[What needs to be done]: Rewrite the records below as a Markdown table with the columns Row and Line, one row per line, numbering rows from 1 in order and leaving out blank lines.
━━━━━━━━━━━━━━━━━━━━━━━━━━━━━━
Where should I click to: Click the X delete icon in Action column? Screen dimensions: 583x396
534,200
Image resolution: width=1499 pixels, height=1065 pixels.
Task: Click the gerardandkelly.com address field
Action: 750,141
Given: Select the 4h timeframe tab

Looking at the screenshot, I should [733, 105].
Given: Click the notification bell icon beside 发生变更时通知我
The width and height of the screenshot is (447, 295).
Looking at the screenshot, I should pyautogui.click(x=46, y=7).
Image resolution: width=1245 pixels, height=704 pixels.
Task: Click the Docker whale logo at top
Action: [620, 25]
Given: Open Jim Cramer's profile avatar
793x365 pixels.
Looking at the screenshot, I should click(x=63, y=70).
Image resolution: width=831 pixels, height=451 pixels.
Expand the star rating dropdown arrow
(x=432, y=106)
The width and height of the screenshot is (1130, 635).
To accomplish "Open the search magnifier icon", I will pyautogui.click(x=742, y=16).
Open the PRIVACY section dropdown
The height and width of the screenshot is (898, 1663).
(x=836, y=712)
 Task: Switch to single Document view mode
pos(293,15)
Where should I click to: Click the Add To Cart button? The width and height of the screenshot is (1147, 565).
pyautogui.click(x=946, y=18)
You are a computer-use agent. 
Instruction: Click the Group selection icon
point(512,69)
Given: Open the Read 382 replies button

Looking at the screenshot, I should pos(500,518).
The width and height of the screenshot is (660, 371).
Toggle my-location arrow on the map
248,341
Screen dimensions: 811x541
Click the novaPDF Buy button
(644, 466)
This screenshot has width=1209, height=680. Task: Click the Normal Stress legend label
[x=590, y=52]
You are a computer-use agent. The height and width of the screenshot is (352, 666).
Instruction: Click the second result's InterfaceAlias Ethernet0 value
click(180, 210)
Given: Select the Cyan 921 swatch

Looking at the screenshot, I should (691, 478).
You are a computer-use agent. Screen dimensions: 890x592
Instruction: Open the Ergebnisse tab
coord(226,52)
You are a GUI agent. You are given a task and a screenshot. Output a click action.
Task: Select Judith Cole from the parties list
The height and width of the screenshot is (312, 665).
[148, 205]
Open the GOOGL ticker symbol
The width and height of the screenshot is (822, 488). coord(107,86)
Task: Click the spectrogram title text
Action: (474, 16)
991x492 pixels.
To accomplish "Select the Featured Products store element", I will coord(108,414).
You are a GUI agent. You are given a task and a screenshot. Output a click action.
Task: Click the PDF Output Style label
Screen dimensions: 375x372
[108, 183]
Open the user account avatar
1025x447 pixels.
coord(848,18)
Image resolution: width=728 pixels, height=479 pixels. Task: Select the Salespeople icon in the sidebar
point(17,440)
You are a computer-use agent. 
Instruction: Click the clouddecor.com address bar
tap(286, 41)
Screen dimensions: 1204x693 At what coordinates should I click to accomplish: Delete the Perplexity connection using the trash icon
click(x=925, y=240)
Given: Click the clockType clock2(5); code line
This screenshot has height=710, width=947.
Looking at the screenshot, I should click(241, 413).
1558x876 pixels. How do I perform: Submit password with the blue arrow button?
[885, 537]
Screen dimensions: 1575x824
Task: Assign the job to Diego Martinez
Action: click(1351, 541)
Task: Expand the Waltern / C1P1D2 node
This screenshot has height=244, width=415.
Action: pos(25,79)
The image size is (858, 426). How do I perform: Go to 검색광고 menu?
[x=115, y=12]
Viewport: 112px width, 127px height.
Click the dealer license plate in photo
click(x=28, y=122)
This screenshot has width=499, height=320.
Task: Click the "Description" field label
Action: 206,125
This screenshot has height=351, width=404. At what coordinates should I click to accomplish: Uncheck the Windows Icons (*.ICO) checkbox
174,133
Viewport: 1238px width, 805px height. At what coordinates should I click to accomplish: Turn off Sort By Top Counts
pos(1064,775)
━━━━━━━━━━━━━━━━━━━━━━━━━━━━━━
[Full answer]:
| Row | Line |
|---|---|
| 1 | Where should I click to: Click the X delete icon in Action column? Screen dimensions: 583x396 |
| 2 | 534,200 |
| 3 | Image resolution: width=1499 pixels, height=1065 pixels. |
| 4 | Task: Click the gerardandkelly.com address field |
| 5 | Action: 750,141 |
| 6 | Given: Select the 4h timeframe tab |
| 7 | Looking at the screenshot, I should [733, 105]. |
| 8 | Given: Click the notification bell icon beside 发生变更时通知我 |
| 9 | The width and height of the screenshot is (447, 295). |
| 10 | Looking at the screenshot, I should pyautogui.click(x=46, y=7). |
| 11 | Image resolution: width=1245 pixels, height=704 pixels. |
| 12 | Task: Click the Docker whale logo at top |
| 13 | Action: [620, 25] |
| 14 | Given: Open Jim Cramer's profile avatar |
| 15 | 793x365 pixels. |
| 16 | Looking at the screenshot, I should click(x=63, y=70). |
| 17 | Image resolution: width=831 pixels, height=451 pixels. |
| 18 | Expand the star rating dropdown arrow |
| 19 | (x=432, y=106) |
| 20 | The width and height of the screenshot is (1130, 635). |
| 21 | To accomplish "Open the search magnifier icon", I will pyautogui.click(x=742, y=16). |
| 22 | Open the PRIVACY section dropdown |
| 23 | The height and width of the screenshot is (898, 1663). |
| 24 | (x=836, y=712) |
| 25 |  Task: Switch to single Document view mode |
| 26 | pos(293,15) |
| 27 | Where should I click to: Click the Add To Cart button? The width and height of the screenshot is (1147, 565). |
| 28 | pyautogui.click(x=946, y=18) |
| 29 | You are a computer-use agent.  |
| 30 | Instruction: Click the Group selection icon |
| 31 | point(512,69) |
| 32 | Given: Open the Read 382 replies button |
| 33 | Looking at the screenshot, I should pos(500,518). |
| 34 | The width and height of the screenshot is (660, 371). |
| 35 | Toggle my-location arrow on the map |
| 36 | 248,341 |
| 37 | Screen dimensions: 811x541 |
| 38 | Click the novaPDF Buy button |
| 39 | (644, 466) |
| 40 | This screenshot has width=1209, height=680. Task: Click the Normal Stress legend label |
| 41 | [x=590, y=52] |
| 42 | You are a computer-use agent. The height and width of the screenshot is (352, 666). |
| 43 | Instruction: Click the second result's InterfaceAlias Ethernet0 value |
| 44 | click(180, 210) |
| 45 | Given: Select the Cyan 921 swatch |
| 46 | Looking at the screenshot, I should (691, 478). |
| 47 | You are a computer-use agent. Screen dimensions: 890x592 |
| 48 | Instruction: Open the Ergebnisse tab |
| 49 | coord(226,52) |
| 50 | You are a GUI agent. You are given a task and a screenshot. Output a click action. |
| 51 | Task: Select Judith Cole from the parties list |
| 52 | The height and width of the screenshot is (312, 665). |
| 53 | [148, 205] |
| 54 | Open the GOOGL ticker symbol |
| 55 | The width and height of the screenshot is (822, 488). coord(107,86) |
| 56 | Task: Click the spectrogram title text |
| 57 | Action: (474, 16) |
| 58 | 991x492 pixels. |
| 59 | To accomplish "Select the Featured Products store element", I will coord(108,414). |
| 60 | You are a GUI agent. You are given a task and a screenshot. Output a click action. |
| 61 | Task: Click the PDF Output Style label |
| 62 | Screen dimensions: 375x372 |
| 63 | [108, 183] |
| 64 | Open the user account avatar |
| 65 | 1025x447 pixels. |
| 66 | coord(848,18) |
| 67 | Image resolution: width=728 pixels, height=479 pixels. Task: Select the Salespeople icon in the sidebar |
| 68 | point(17,440) |
| 69 | You are a computer-use agent.  |
| 70 | Instruction: Click the clouddecor.com address bar |
| 71 | tap(286, 41) |
| 72 | Screen dimensions: 1204x693 At what coordinates should I click to accomplish: Delete the Perplexity connection using the trash icon |
| 73 | click(x=925, y=240) |
| 74 | Given: Click the clockType clock2(5); code line |
| 75 | This screenshot has height=710, width=947. |
| 76 | Looking at the screenshot, I should click(241, 413). |
| 77 | 1558x876 pixels. How do I perform: Submit password with the blue arrow button? |
| 78 | [885, 537] |
| 79 | Screen dimensions: 1575x824 |
| 80 | Task: Assign the job to Diego Martinez |
| 81 | Action: click(1351, 541) |
| 82 | Task: Expand the Waltern / C1P1D2 node |
| 83 | This screenshot has height=244, width=415. |
| 84 | Action: pos(25,79) |
| 85 | The image size is (858, 426). How do I perform: Go to 검색광고 menu? |
| 86 | [x=115, y=12] |
| 87 | Viewport: 112px width, 127px height. |
| 88 | Click the dealer license plate in photo |
| 89 | click(x=28, y=122) |
| 90 | This screenshot has width=499, height=320. |
| 91 | Task: Click the "Description" field label |
| 92 | Action: 206,125 |
| 93 | This screenshot has height=351, width=404. At what coordinates should I click to accomplish: Uncheck the Windows Icons (*.ICO) checkbox |
| 94 | 174,133 |
| 95 | Viewport: 1238px width, 805px height. At what coordinates should I click to accomplish: Turn off Sort By Top Counts |
| 96 | pos(1064,775) |